Segment Start: DOCUMENT SECTION

Next, they create a project-level gemini.md with Python best practices (docstrings, type hints, modular structure). Created via shell (cat > gemini.md << EOF), it's long-term memory: auto-loaded on every gemini session in the folder. View with memory show; add via memory add. Why project-level over user-level (~/.gemini/gemini.md)? Project isolation prevents cross-contamination in multi-project workflows.

Tradeoffs surfaced: Long-term memory (gemini.md) ensures consistency across sessions but risks token limits if overfilled with specifics. Short-term (local docs, chat history) is flexible but forgets on restart. They reject always-on globals for non-general context, opting for layered approach.

Agent Skills Deliver On-Demand Expertise

To avoid bloating context windows, they introduce skills via skill.md files—dynamic, conditional prompts loaded only when relevant. Stored in ~/.gemini/skills/, structured as YAML-like: name (e.g., 'adk-agent-design'), description (triggers), content (principles, architecture, tools, testing).

For ADK, the skill covers agent persona, tool design (e.g., combat logic), hooks for control, eval strategies. Invocation: CLI auto-matches description to query (e.g., 'design ADK agent'). Created via shell templating, mirroring gemini.md but namespaced.

Segment End: DOCUMENT SECTION
Segment Start: GIVEN DATA

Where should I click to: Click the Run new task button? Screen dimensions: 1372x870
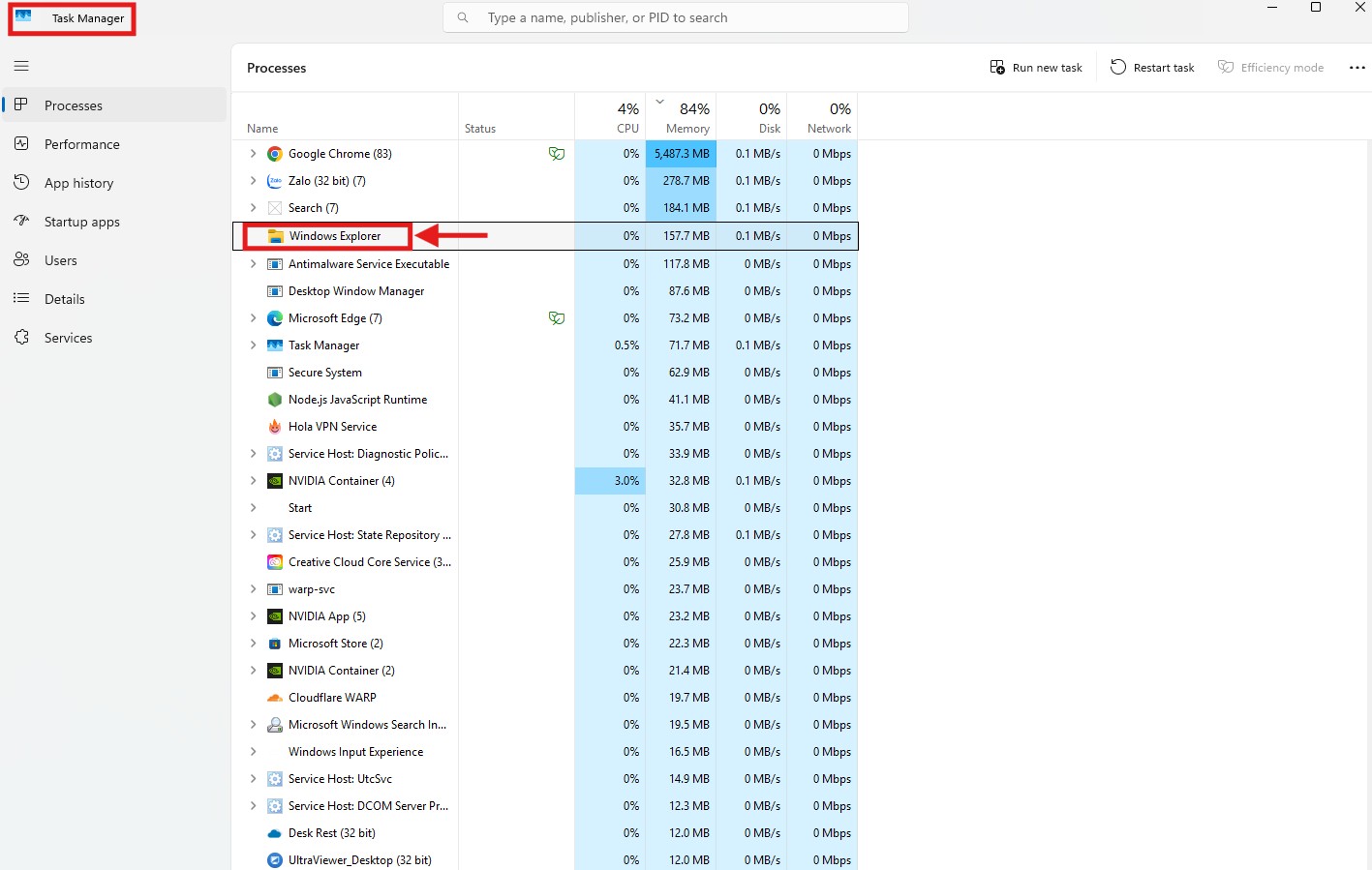point(1036,68)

Segment End: GIVEN DATA

TASK DIRECTIONS: Set down the text on Gemini memory and skills word for word, everything from "Next, they create" down to "in multi-project workflows.".

EXERCISE OUTPUT:
Next, they create a project-level gemini.md with Python best practices (docstrings, type hints, modular structure). Created via shell (cat > gemini.md << EOF), it's long-term memory: auto-loaded on every gemini session in the folder. View with memory show; add via memory add. Why project-level over user-level (~/.gemini/gemini.md)? Project isolation prevents cross-contamination in multi-project workflows.